Required work: Return exactly the line that contains "Cake Stands (494, 52)" and all lines beneath it in the entries, through the very last one.

Dataset excerpts:

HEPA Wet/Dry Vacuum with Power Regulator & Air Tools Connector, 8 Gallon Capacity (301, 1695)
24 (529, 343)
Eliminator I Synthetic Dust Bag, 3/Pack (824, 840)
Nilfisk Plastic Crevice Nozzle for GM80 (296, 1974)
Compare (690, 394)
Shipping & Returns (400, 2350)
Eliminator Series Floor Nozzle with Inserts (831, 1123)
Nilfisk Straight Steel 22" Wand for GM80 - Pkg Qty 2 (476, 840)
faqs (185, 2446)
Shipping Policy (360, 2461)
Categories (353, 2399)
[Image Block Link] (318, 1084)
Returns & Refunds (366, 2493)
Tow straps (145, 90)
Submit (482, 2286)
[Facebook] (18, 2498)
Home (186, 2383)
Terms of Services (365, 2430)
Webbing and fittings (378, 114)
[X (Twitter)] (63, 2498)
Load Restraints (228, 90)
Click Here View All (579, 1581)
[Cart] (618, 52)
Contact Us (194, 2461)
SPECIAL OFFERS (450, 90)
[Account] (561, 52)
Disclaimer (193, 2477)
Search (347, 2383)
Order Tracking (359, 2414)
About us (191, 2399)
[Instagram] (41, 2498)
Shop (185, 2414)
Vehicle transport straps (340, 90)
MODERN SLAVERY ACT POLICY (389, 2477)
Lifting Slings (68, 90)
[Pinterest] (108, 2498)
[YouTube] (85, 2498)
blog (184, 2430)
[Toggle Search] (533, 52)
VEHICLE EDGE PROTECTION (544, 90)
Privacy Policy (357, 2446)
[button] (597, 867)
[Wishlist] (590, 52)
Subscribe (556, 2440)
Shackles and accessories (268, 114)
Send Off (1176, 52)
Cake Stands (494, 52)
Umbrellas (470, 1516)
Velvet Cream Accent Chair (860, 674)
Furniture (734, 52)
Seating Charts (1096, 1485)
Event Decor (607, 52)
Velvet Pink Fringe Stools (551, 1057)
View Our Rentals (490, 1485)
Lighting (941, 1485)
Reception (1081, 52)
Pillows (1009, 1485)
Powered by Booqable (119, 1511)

Result for this exercise:
Cake Stands (494, 52)
Umbrellas (470, 1516)
Velvet Cream Accent Chair (860, 674)
Furniture (734, 52)
Seating Charts (1096, 1485)
Event Decor (607, 52)
Velvet Pink Fringe Stools (551, 1057)
View Our Rentals (490, 1485)
Lighting (941, 1485)
Reception (1081, 52)
Pillows (1009, 1485)
Powered by Booqable (119, 1511)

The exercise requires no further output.